Ensuite, Christophe Philippe Charles, poète, éditeur, ancien directeur des éditions Deschamps, dont le parcours est intimement lié à Livres en folie depuis ses débuts. Son engagement pour la mémoire écrite, sa discrétion tenace, et sa fidélité à la littérature comme outil d’émancipation lui valent cette reconnaissance.
Une résistance en actes
Cette 31e édition se déploiera en format hybride. Le 19 juin marquera la tenue physique de la foire, mais une version en ligne, via www.livresenfolie.com, sera accessible du 16 au 22 juin. Elle permettra aux lecteurs de commander des ouvrages, de suivre des dédicaces virtuelles, d’échanger avec les auteurs.
Autre innovation : une semaine du livre, intégrant des conférences-débats, des ateliers pédagogiques, et des performances littéraires, est prévue dans plusieurs lieux sécurisés du pays. Les écoles et universités sont invitées à y participer activement.
Tenir bon malgré tout
L’année 2024 avait déjà vu un report de l’événement, déplacé du mois de mai à août, en raison de la situation sécuritaire. Pourtant, malgré les circonstances, plus de 165 auteurs avaient été mis à l’honneur, dans un esprit de solidarité. Cette année, les organisateurs veulent aller plus loin, en réaffirmant que la culture n’est pas un luxe, mais une nécessité vitale.
« Les mots peuvent encore tenir debout un peuple », résume un professeur rencontré au lycée Toussaint Louverture. « C’est dans les livres que nos enfants trouveront les clés pour ne pas devenir des otages de l’oubli. »
En Haïti, le livre est souvent plus qu’un outil pédagogique.
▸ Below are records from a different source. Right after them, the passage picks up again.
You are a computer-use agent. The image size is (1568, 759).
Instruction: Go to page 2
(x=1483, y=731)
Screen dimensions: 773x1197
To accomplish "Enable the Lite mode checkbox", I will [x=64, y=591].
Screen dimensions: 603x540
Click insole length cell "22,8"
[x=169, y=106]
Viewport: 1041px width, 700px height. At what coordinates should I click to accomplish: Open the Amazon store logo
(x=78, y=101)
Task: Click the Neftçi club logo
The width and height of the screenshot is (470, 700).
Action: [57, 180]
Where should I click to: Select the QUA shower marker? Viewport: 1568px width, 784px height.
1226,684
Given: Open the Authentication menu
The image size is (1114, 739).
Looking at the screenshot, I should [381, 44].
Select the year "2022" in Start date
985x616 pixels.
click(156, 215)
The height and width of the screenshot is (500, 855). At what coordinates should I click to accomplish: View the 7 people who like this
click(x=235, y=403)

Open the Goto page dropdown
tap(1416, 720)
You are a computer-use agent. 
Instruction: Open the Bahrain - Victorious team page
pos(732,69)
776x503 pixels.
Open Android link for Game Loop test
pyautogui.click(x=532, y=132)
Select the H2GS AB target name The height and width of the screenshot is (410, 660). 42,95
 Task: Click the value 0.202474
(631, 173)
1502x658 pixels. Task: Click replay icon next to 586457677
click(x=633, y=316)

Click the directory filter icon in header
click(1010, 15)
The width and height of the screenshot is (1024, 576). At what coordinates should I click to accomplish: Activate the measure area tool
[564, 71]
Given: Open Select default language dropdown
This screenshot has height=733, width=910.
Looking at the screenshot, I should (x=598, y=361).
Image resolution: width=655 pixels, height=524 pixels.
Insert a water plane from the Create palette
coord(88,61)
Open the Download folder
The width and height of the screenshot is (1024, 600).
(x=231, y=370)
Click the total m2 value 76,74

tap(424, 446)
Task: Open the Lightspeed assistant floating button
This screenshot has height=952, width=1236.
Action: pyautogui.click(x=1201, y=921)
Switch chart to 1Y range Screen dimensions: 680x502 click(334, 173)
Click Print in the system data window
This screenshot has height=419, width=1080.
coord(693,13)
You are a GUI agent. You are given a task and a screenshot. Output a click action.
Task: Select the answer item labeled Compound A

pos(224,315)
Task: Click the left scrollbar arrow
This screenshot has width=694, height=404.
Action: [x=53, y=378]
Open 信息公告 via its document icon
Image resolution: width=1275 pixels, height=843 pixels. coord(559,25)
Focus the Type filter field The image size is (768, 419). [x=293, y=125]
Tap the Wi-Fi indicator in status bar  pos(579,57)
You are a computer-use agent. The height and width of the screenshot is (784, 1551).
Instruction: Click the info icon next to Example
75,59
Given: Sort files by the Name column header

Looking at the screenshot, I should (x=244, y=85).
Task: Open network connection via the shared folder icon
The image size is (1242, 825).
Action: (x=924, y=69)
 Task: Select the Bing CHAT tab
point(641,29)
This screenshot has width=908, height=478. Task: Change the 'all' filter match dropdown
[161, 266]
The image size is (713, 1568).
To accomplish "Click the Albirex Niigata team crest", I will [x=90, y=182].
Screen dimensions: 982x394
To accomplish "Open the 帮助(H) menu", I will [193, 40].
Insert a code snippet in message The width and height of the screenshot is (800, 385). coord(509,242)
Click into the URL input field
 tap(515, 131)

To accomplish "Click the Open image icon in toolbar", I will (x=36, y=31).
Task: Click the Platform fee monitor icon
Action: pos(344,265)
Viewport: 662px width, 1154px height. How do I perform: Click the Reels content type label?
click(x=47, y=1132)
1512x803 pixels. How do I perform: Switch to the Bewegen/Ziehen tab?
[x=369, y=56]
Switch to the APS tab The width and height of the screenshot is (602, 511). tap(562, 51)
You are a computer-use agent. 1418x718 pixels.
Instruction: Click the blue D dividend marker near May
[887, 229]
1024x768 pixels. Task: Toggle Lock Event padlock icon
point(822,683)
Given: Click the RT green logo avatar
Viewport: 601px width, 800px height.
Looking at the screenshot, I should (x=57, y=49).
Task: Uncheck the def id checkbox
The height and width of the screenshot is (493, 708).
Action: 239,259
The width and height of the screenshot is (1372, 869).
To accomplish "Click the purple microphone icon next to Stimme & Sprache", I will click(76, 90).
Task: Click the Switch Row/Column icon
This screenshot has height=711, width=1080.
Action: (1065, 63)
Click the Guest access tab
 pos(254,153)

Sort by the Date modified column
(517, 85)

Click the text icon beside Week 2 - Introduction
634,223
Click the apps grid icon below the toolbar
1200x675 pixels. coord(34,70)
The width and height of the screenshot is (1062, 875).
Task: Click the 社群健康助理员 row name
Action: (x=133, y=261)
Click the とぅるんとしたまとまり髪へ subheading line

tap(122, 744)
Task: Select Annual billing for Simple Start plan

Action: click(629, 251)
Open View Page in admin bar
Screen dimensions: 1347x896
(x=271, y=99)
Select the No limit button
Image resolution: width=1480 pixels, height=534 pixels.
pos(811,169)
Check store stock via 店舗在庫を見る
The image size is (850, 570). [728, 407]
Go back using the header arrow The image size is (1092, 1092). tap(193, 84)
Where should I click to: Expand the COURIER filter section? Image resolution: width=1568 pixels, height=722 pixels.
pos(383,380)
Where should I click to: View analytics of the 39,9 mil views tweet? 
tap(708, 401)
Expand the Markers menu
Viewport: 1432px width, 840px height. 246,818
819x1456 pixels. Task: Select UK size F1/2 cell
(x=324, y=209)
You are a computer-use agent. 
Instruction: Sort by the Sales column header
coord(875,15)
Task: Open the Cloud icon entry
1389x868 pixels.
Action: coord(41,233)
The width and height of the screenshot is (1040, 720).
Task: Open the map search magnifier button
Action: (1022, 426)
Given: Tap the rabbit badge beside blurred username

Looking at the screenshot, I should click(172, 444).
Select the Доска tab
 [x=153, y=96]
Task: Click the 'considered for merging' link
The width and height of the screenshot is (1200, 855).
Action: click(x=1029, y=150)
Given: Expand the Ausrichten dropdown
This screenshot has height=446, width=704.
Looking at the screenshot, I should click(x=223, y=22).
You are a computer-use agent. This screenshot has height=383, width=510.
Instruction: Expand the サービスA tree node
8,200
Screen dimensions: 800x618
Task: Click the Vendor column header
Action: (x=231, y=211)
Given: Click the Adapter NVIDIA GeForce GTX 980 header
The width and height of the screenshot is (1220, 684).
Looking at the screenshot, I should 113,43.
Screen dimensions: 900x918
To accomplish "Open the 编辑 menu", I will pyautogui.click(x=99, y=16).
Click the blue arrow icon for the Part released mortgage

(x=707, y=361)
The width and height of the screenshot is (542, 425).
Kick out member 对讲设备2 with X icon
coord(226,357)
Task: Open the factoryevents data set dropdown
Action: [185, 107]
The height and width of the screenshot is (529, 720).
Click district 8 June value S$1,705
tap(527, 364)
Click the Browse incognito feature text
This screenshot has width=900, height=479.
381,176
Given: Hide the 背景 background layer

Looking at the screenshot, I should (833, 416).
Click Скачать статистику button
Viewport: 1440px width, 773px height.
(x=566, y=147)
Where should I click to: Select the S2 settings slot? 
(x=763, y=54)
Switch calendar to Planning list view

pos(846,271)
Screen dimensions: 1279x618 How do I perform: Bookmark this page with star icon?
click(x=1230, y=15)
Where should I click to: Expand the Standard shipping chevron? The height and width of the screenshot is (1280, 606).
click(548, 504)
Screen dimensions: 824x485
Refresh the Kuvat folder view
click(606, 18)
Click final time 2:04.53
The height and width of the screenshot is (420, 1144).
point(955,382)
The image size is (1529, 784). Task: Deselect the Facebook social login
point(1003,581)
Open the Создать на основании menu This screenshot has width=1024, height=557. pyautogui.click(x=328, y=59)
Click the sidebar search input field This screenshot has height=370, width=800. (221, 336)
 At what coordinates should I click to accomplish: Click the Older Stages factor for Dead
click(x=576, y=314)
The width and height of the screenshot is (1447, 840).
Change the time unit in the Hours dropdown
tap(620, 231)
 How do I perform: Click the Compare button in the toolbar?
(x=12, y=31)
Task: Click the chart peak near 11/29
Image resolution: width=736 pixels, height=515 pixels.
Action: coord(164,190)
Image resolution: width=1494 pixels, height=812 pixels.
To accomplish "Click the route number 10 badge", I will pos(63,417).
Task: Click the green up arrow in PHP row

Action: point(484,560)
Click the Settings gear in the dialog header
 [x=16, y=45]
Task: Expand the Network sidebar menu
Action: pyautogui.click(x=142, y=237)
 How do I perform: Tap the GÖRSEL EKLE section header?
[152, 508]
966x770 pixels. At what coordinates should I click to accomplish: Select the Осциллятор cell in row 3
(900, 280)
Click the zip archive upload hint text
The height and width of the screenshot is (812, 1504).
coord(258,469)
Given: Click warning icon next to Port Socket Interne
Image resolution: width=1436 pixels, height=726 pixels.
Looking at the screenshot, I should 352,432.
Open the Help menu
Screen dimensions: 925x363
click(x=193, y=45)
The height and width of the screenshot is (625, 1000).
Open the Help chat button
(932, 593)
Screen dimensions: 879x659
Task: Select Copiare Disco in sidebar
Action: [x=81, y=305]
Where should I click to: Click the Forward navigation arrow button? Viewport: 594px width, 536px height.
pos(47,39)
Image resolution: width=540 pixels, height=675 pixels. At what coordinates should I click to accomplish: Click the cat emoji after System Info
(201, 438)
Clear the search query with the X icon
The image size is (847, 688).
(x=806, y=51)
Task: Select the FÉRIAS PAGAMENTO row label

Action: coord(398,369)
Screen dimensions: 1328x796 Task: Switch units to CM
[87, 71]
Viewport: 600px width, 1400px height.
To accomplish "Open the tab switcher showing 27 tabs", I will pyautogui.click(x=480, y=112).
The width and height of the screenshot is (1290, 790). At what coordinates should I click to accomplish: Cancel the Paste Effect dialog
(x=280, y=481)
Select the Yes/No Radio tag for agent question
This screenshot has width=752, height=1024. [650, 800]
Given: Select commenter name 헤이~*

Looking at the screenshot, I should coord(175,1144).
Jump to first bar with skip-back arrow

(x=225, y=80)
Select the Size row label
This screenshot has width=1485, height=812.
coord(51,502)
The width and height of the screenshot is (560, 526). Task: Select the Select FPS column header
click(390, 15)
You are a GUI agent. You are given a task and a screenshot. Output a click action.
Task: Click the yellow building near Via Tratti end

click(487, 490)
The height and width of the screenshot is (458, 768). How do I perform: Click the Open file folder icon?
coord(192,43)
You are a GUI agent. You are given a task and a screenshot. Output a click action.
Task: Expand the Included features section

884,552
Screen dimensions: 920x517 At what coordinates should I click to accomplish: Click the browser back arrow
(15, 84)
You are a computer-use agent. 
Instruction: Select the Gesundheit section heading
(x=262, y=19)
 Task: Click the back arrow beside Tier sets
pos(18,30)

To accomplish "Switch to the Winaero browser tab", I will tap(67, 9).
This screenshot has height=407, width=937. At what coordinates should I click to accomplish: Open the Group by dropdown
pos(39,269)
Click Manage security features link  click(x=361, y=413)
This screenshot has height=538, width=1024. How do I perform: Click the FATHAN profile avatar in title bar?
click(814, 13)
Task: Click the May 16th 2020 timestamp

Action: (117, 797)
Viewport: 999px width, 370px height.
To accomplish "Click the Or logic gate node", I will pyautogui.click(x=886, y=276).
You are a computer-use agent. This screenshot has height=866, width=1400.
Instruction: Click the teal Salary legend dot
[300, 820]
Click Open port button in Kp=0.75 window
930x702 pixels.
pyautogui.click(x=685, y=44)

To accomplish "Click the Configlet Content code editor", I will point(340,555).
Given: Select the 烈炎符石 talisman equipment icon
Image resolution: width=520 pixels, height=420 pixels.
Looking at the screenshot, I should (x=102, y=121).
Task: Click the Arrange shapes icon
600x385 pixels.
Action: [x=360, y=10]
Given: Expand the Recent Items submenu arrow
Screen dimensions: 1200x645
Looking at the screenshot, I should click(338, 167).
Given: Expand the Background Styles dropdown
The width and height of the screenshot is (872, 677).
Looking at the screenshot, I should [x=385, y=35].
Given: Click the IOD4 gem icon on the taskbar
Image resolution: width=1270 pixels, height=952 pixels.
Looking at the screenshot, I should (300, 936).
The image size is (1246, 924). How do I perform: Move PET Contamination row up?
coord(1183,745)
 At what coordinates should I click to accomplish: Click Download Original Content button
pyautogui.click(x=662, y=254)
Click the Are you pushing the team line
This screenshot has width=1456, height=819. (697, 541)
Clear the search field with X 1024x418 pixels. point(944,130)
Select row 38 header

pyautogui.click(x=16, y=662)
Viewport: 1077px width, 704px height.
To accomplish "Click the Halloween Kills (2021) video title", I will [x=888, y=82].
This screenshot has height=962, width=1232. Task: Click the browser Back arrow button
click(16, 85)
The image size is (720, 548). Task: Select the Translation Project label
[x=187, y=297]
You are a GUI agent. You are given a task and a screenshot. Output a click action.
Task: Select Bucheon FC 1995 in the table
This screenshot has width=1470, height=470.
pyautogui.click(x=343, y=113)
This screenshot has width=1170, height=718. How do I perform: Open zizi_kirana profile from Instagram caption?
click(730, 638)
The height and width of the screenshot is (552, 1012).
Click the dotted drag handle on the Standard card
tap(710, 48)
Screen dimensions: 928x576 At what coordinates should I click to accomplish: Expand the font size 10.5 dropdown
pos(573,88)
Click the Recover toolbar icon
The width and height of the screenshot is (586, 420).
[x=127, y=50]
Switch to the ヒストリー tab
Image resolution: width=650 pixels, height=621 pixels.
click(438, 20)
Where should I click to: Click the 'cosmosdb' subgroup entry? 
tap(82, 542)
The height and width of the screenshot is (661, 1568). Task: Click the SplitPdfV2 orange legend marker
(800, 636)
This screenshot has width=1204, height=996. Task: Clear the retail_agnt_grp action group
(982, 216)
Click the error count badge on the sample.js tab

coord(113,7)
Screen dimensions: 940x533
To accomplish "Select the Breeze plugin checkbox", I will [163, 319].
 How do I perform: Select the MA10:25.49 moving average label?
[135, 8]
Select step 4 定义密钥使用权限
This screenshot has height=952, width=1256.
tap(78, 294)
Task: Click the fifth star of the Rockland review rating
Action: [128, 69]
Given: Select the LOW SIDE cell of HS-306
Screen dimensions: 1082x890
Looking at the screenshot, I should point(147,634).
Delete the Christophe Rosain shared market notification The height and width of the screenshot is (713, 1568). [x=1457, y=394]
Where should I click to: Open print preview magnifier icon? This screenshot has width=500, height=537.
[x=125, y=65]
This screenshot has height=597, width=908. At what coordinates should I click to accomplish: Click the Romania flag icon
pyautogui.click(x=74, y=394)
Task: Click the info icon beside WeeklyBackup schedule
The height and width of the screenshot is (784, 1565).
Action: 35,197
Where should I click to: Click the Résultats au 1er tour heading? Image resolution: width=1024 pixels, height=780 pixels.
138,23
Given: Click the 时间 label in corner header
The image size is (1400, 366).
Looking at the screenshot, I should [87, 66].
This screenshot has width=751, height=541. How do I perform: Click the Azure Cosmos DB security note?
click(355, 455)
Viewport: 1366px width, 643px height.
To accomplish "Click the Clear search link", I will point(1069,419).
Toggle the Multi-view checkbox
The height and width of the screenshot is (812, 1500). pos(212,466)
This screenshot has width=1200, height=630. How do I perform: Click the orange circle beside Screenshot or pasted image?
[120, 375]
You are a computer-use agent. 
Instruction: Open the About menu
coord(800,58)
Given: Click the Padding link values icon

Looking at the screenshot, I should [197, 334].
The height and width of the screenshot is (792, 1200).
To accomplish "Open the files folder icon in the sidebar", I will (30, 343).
Il est un refuge, une arme douce, un phare, une manière d’habiter encore le rêve d’un pays debout.
Livres en folie tiendra bon. Comme elle le fait depuis 1995. Parce que même au cœur du tumulte, il est encore possible d’élever la voix autrement. Par les mots. Par la mémoire. Par l’écriture. Par l’amour tenace du pays.